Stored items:

◆ ◆ ◆ ◆ ◆ ◆ ◆

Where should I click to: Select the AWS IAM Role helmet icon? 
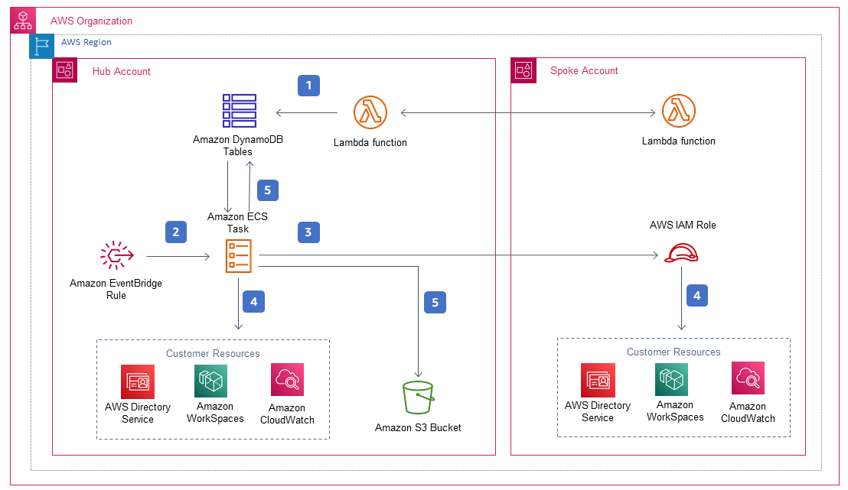679,254
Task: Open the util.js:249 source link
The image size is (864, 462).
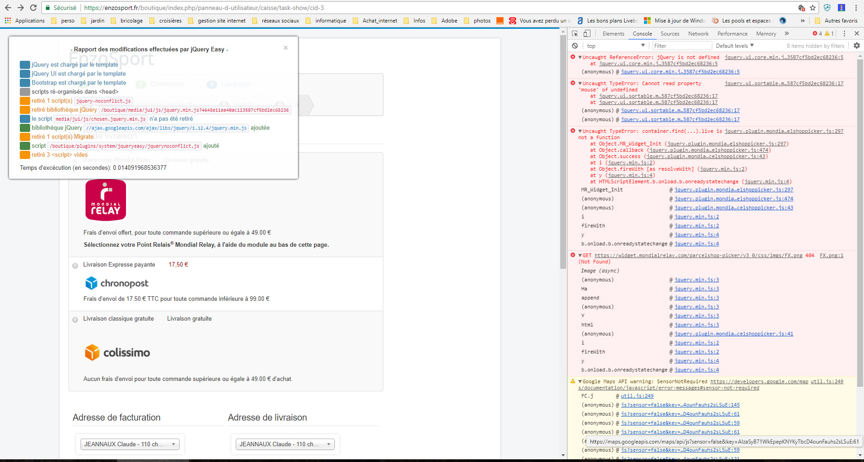Action: click(827, 381)
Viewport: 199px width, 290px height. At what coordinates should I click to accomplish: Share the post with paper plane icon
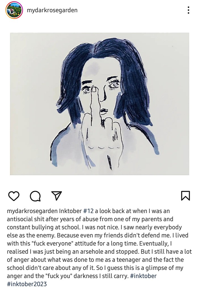[56, 196]
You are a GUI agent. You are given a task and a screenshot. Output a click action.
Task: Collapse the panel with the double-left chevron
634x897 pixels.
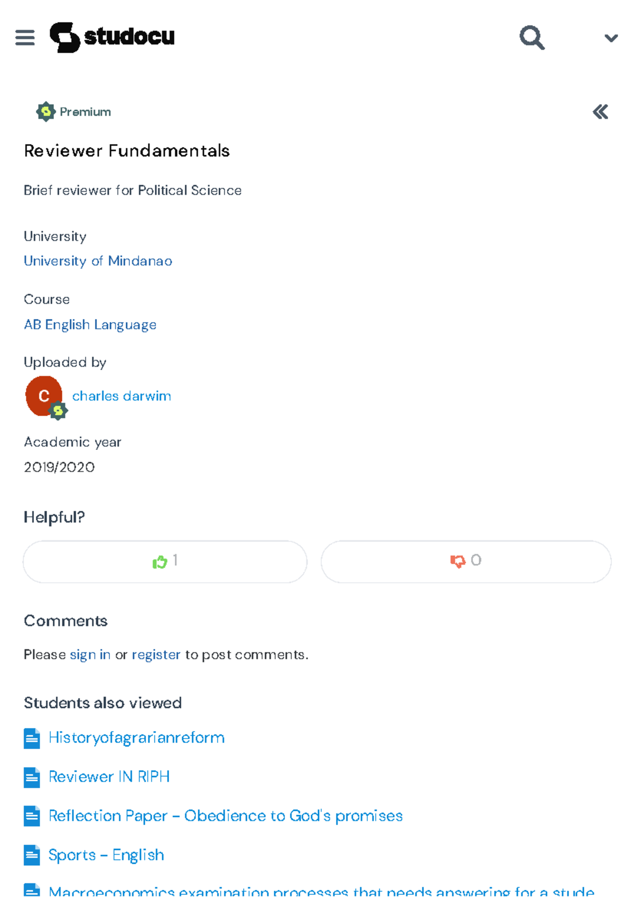point(600,111)
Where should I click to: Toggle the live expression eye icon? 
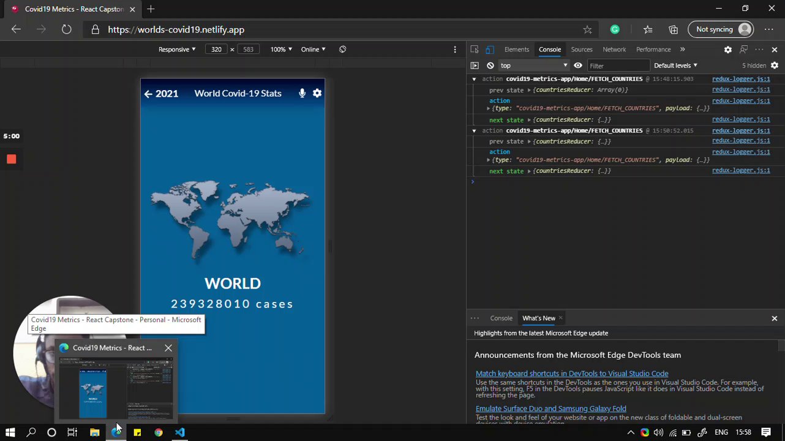[x=578, y=66]
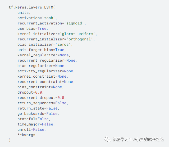Click the 'glorot_uniform' initializer string
This screenshot has height=147, width=169.
pos(78,34)
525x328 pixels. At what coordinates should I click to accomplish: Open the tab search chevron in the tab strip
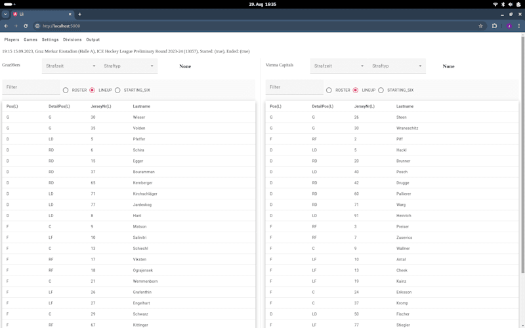[x=5, y=14]
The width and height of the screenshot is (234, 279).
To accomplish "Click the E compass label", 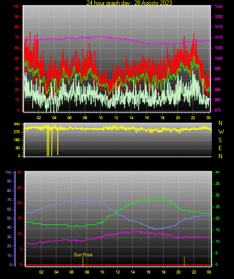I will (x=220, y=148).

◆ ◆ ◆ ◆ ◆ ◆ ◆

### WHAT THE EXERCISE ASKS
Only the lines from where the data begins to the line with "You are a GUI", both of them included, should be reproduced word for word; no pictures.

### COMPLETED EXERCISE
Where should I click to: Select the AWS IAM Role helmet icon? 
679,254
Task: Open the util.js:249 source link
The image size is (864, 462).
Action: click(827, 381)
Viewport: 199px width, 290px height. At what coordinates should I click to accomplish: Share the post with paper plane icon
[56, 196]
You are a GUI agent. You are given a task and a screenshot. Output a click action.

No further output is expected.